Check out a first look at King Kong in Skull Island.
The image comes via Entertainment Weekly with comments from director Jordan Vogt-Roberts:
We sort of went back to the 1933 version in the sense that he’s a bipedal creature that walks in an upright position, as opposed to the anthropomorphic, anatomically correct silverback gorilla that walks on all fours. Our Kong was intended to say, like, this isn’t just a big gorilla or a big monkey. This is something that is its own species. It has its own set of rules, so we can do what we want and we really wanted to pay homage to what came before…and yet do something completely different.
Kong’s always been a little bit tragic. You can’t tell exactly from the still, but the way that he walks on the island, the way that he goes from place to place, I wanted to communicate something about his headspace and about the way that, in certain ways, he’s the protector of this island and then in other ways he’s killing time. The way he lumbers, the way that he drags himself from place to place, there’s an exhaustion to him. There’s obviously a huge power to him, but there’s a sadness contained within his animation. The way that he walks and his facial capture fused with this very energetic, young Kong at the same time.

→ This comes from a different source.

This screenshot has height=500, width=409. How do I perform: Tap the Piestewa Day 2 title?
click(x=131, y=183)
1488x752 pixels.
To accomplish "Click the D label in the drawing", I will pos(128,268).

That [image still] comes from a point in the movie where you’re not quite sure who Kong is, what his purpose is, how people should be perceiving him. Through the folly of man, where our initial instinct is to attack anything that is not a known quantity, both sides jump the gun, Kong and the humans, and it kicks off a relatively messy engagement. At first, of course you’re going to perceive something like that as a terrible threat and monster — the physicality of him alone.

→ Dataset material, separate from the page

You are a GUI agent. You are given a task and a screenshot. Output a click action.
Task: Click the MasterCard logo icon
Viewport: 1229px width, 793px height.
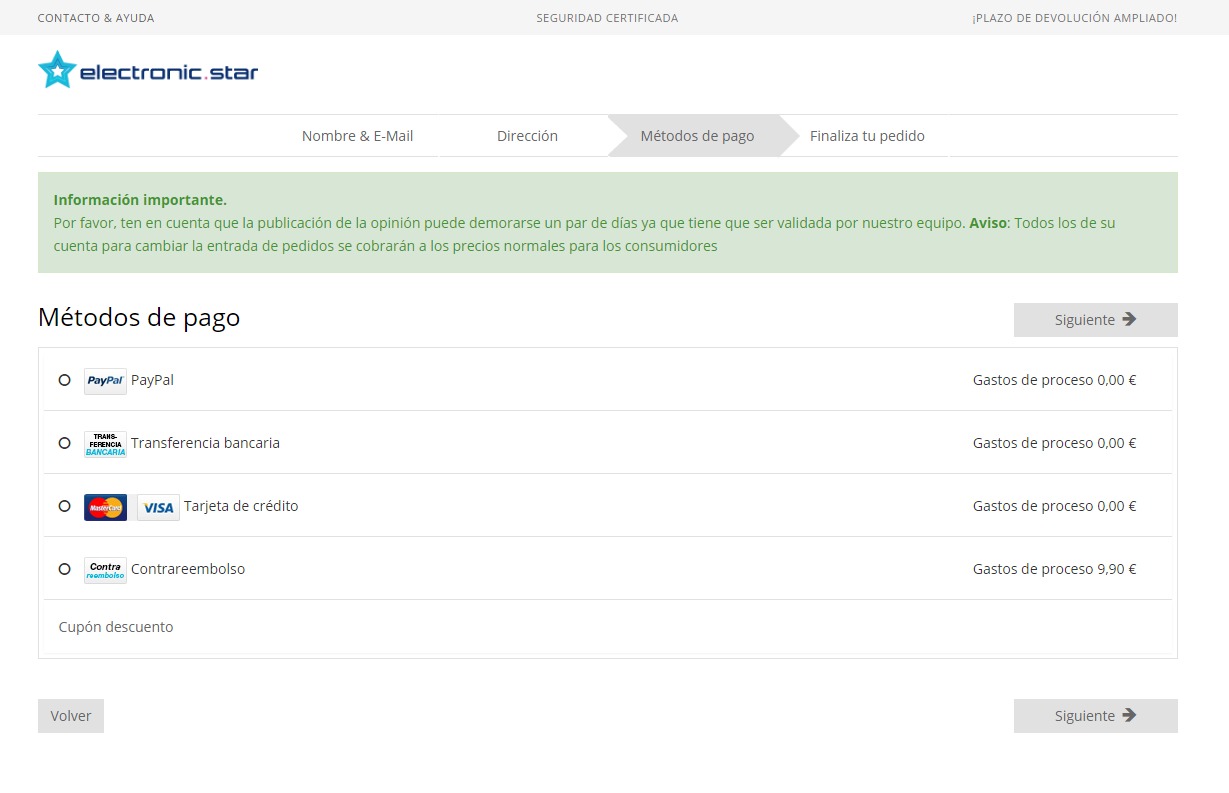coord(105,507)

We’re also fundamentally not playing the same game that Gareth Edwards’ Godzilla did and most monster movies do, which I’m sort of sick of the notion that a monster movie needs to wait an hour or 40 minutes until the creature shows up. Kong traditionally does not show up in these movies until very, very late, and the monster traditionally does not show up until very, very late in a monster movie, so a lot of these movies tend to have this structure that’s a bit of a slow burn. Something about this movie made me want to reject that and play a very, very different game.
From a design perspective…you go in one direction and end up with the Hulk and you go in another direction and you end up with Planet of the Apes, and then Peter obviously did such a good job with his version, so you’re left with a very narrow target of how you create something that pays homage to what came before it. With the 1933 film, which was important to me because I love that design, I love the fact that he feels like a movie monster and not just a big gorilla. So how do you make something that feels real, yet also is a throwback to movie monsters, and then takes on that very larger-than-life, God-like quality, and then be able to pull back the layers from it and peel the onion to throughout the film find out more and more and more about him and his backstory, and hopefully kind of lock you into his emotional state and invest you with him?

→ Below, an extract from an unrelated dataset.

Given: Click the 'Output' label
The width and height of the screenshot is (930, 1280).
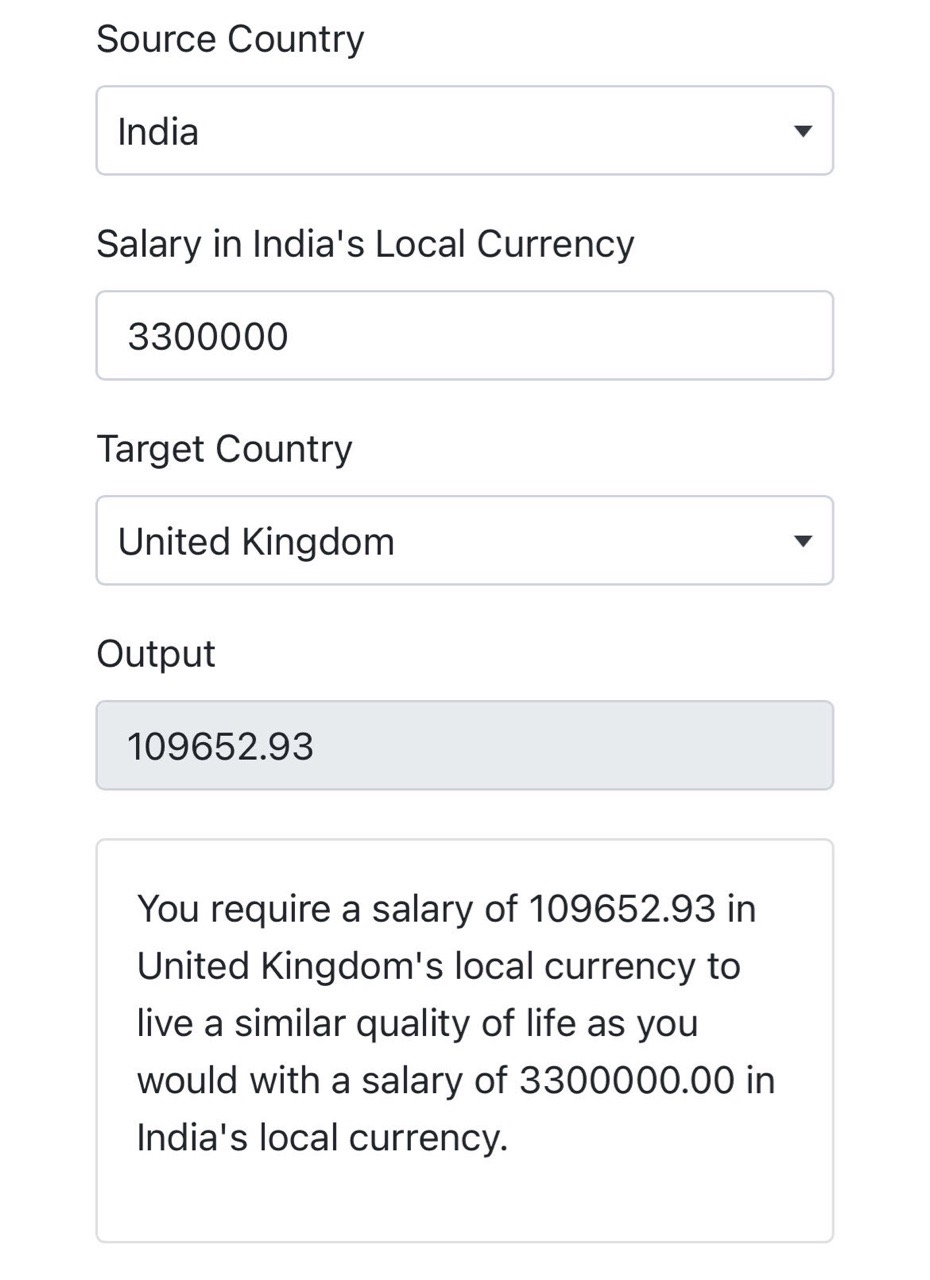Looking at the screenshot, I should point(156,654).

Kong: Skull Island has a March 10, 2017 release directed by Jordan Vogt-Roberts starring Tom Hiddleston, Brie Larson, Samuel L. Jackson, John Goodman, John C. Reilly, Tian Jing, Corey Hawkins, Jason Mitchell, John Ortiz, Thomas Mann, Shea Whigham, Toby Kebbell and Eugene Cordero.
Synopsis:
In the film, a diverse team of explorers is brought together to venture deep into an uncharted island in the Pacific – as beautiful as it is treacherous – unaware that they’re crossing into the domain of the mythic Kong.